TEXTE CITÉ:
════

La soirée vidéodrome est lancée, les extraits s’enchaînent, espacés seulement de quelques débats et des sorties de scène d’Anne, de Cécile et de moi-même pour rejoindre les toilettes. Le « boudoir », plutôt, puisque c’est le terme qui m’est venu lorsque Anne s’est excusée afin que je me lève pour la laisser passer. Un terme qui restera, je pense…
Anne passe le premier extrait de la soirée : Drôle de frimousse (Stanley Donen, 1957). Fred Astaire et Audrey Hepburn débarquent à Paris. Clichés, cartes postales, Champs-Elysées et Tour Eiffel. La France vue d’Amérique, c’est Napoléon qui joue du musette ! Il n’y a rien de plus authentique que le kitsch.
Je reste dans le thème de l’arrivée en France des ressortissants étrangers, avec Marie-Antoinette (Sofia Coppola, 2006). De l’Autriche à la France en calèche pour une reine en puissance. Vous qui entrez, laissez tout votre passé. Candeur et innocence de l’Autrichienne dépaysée, rigidité de la Comtesse de Noailles, et les fesses de Kirsten Dunst. C’est aussi ça, la France.
Autre extrait de Marie-Antoinette, proposé par Anne : la France, c’est aussi le plaisir des sens. Gourmandise, coquetterie, sucreries et chaussures, jeux d’argent, coiffures façon pièce montée… On ne peut pas dire que cette reine ait la tête sur les épaules…

On reste dans l’ambiance avec Cécile et Le Festin de Babette (Gabriel Axel, 1987). Stéphane Audran en ex-communarde exilée au Danemark, qui fait découvrir les fastes de la grande cuisine française à une austère famille luthérienne. Les joues rosissent, les langues se délient, les regards se croisent au-dessus des verres de Veuve Clicquot et des babas au rhum. On pensera au salut de son âme une autre fois…
Jean-Rémi renoue avec le regard de l’étranger égaré en France avec un épisode d’Absolutely Fabulous. Deux Anglaises tombées en Provence comme des perles dans le fumier : téléphones à cadran, béret et gitane maïs. L’Enfer existe et on y parle l’argot avec l’accent du Sud !

════

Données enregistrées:
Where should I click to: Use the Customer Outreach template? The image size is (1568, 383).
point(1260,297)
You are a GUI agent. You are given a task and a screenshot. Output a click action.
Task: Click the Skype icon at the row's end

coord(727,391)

════

TRAVAIL DEMANDÉ:
- a) Dans le récit de la soirée vidéodrome, quel film Anne passe-t-elle en premier ?
- b) Reprenez le récit de la soirée vidéodrome à la suite de sa dernière phrase.
Les lignes n'ont ici aucun rôle.

RÉPONSES CORRIGÉES:
- a) Drôle de frimousse, de Stanley Donen (1957).

- b)
Avec L’Âge ingrat (Gilles Grangier, 1964), Jacques-Pierre nous montre un autre voyage en Provence, entrepris par une famille de Normands cette fois. Et le dépaysement n’est pas beaucoup moins violent. Nationale 7, esprit râleur à la française, créneau impossible, mais bonhommie et convivialité : on retourne à table avec Gabin et Fernandel.
Cécile renverse la situation avec Dupont-Lajoie (Yves Boisset, 1974). Jean Carmet en bistrotier haineux, mais fort respectueux de l’uniforme. Nouveau départ en vacances, caravane, embouteillages et voyeurisme sordide. Française, Francisque : je vous ai compris.
Jean-Rémi reste dans le racisme ordinaire avec La graine et le mulet (Abdellatif Kéchiche, 2007). Français issus de l’immigration, familles recomposées, licenciements et nouveaux départs… Avec l’administration française, c’est possible, mais ça va être compliqué. Vous comprenez, ça se passe comme ça, dans notre pays !

Pierre a enfin la parole avec Les deux orphelines (D.W. Griffith, 1921). Que donnent les lendemains de la Révolution française vus par le plus grand réalisateur américain ? Scènes de procès, suspens judiciaire, blonde sacrificielle, guillotine grippée, western et cavalerie : Danton finira par sauver l’orpheline sous les yeux aveugles de sa sœur (à qui il faudra raconter le film).
Pour continuer avec l’Histoire de France, je ramène l’action à l’école avec La Maison des Bois (Maurice Pialat, 1970). La France de l’arrière pendant la Grande Guerre. Patriotisme et morale, bleu-blanc-rouge et récitations.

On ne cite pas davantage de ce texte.